Ein Song auf der ersten Rammstein-Platte "Herzeleid" hat folgenden Text: "Rammstein - Ein Mensch brennt. Rammstein - Fleischgeruch liegt in der Luft. Rammstein - Ein Kind stirbt. Rammstein - Die Sonne scheint. Rammstein - Ein Flammenmeer." Auf Konzerten zündete sich Till Lindemann im Asbestmantel während des Songs an.
Gleiche Platte, noch mehr Tabuthemen: "Weißes Fleisch" thematisiert Pädophilie, in "Heirate mich" gräbt ein Nekrophiler die Leiche seiner Frau aus, um mit ihr Sex zu haben. Im Refrain heißt es "Hei-hei-heirate mich", was auch gerne als "Heil!"-Rufe interpretiert wurde - die Band hatte nicht zuletzt auch durch den teutonischen Gesang von Till Lindemann mit rollendem R schnell den Ruf als Nazi-Kapelle weg.

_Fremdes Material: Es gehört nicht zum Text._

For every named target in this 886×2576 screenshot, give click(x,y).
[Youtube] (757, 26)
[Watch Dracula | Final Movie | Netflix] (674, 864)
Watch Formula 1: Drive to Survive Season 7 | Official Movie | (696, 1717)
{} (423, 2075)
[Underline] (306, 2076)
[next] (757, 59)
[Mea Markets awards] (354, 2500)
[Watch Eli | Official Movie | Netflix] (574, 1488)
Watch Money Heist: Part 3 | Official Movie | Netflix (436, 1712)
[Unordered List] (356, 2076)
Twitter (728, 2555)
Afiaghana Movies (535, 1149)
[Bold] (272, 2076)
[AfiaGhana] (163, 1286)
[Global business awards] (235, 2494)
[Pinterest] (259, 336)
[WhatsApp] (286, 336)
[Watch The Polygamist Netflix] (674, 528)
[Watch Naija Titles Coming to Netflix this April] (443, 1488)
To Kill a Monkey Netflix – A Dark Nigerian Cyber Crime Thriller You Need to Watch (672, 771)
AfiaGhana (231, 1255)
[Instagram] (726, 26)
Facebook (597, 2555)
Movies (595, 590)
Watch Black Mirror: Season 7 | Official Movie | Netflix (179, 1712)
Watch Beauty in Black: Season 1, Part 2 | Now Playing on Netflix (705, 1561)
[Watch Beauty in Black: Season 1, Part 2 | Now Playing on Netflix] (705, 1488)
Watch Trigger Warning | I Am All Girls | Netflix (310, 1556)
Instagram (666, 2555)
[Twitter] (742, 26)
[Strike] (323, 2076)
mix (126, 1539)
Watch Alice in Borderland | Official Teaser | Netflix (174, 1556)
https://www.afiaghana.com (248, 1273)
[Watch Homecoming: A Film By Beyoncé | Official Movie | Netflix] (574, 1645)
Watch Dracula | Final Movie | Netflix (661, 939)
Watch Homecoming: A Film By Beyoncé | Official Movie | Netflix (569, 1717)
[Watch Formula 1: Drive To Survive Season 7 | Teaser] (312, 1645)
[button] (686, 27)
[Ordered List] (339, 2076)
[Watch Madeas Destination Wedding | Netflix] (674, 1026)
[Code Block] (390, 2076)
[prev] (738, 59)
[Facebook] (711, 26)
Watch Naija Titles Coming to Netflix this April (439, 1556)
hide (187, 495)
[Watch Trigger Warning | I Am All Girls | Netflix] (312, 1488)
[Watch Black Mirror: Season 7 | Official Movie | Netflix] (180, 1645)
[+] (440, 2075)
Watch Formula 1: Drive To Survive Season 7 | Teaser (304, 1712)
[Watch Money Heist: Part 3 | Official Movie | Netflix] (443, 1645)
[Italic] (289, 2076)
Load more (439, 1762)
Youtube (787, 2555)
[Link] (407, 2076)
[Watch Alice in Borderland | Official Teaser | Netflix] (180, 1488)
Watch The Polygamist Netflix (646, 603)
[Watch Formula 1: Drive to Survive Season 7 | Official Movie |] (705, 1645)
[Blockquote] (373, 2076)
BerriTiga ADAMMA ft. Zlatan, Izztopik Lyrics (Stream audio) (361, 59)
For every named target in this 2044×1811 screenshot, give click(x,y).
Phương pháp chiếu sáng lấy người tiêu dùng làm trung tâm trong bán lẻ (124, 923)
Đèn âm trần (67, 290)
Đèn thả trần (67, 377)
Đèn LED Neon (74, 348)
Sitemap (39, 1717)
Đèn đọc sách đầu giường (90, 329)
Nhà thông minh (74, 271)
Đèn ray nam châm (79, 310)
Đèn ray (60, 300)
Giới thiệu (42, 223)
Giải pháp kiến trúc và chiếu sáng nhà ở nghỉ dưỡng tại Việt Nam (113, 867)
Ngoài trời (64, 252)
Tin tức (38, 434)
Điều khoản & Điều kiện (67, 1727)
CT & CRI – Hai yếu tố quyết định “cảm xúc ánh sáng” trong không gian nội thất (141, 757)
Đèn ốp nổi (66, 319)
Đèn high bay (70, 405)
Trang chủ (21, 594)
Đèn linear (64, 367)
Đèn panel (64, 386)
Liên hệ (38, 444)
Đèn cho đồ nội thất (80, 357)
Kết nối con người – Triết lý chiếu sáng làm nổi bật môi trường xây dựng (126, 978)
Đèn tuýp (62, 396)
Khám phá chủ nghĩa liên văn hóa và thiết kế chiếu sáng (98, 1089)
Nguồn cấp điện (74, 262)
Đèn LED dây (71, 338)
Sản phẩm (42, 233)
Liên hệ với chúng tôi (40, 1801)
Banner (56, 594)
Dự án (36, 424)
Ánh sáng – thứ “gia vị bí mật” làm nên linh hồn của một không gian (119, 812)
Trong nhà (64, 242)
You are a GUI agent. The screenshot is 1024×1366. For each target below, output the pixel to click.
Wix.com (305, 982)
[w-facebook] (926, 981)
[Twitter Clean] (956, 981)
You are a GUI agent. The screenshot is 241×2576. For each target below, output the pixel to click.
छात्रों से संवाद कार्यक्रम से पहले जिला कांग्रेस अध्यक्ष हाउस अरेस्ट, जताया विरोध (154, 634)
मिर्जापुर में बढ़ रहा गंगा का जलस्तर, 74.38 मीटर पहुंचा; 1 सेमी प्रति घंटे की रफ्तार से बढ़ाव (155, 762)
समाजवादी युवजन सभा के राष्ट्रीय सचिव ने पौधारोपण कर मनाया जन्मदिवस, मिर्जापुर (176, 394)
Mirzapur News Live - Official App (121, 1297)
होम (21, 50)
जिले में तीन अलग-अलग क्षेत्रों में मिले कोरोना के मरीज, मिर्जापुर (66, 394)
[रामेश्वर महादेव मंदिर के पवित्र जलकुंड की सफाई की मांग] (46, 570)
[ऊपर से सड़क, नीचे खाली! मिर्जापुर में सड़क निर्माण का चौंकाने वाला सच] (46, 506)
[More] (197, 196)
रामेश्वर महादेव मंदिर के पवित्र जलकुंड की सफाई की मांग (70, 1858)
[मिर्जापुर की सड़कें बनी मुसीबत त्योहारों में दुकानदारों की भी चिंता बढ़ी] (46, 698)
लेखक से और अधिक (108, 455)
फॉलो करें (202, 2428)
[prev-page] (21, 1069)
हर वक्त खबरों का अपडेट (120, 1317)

Rammstein ist keine Nazi-Band
In nunmehr 28 Jahren Bandgeschichte konnten Rammstein diesen Vorwurf weitgehend beiseite räumen. Doch vielen Kritikern stoßen die immer noch krassen Tabubrüche der Band und auch des Sängers Till Lindemann auf Solopfaden übel auf.
Davon lassen sich die Berliner nicht beeindrucken. Sie machen ihr Ding, denn so wie sie sind, werden sie von ihren Millionen Fans auf der ganzen Welt gemocht. Selbst wenn sie leisere Töne anschlagen, wie in dem zuletzt erschienenen Song "Zeit" (März 2022), haben sie ihre Faszination nicht verloren. Und so funktionieren die Werbekampagnen für neue Alben und Singles jedes Mal aufs Neue hervorragend. So auch gerade wieder geschehen im Zuge der Promotion für das neue Album, das am 29. April erscheinen wird.
Trackliste per Geocaching
Die Band hatte ein kleines Video gepostet, in dem es hieß, elf "Zeit"-Kapseln seien rund um den Globus versteckt. Auf der Rammstein-Webseite gab es die Koordinaten - und weltweit machten sich Rammstein-Fans mit GPS-Geräten auf die Suche. Tatsächlich konnte man von Australien bis Finnland, von Mexiko bis ins ostdeutsche Brandenburg unter den entsprechenden Koordinaten eine Box mit einem QR-Code finden, der dann einen der Songtitel enthüllte.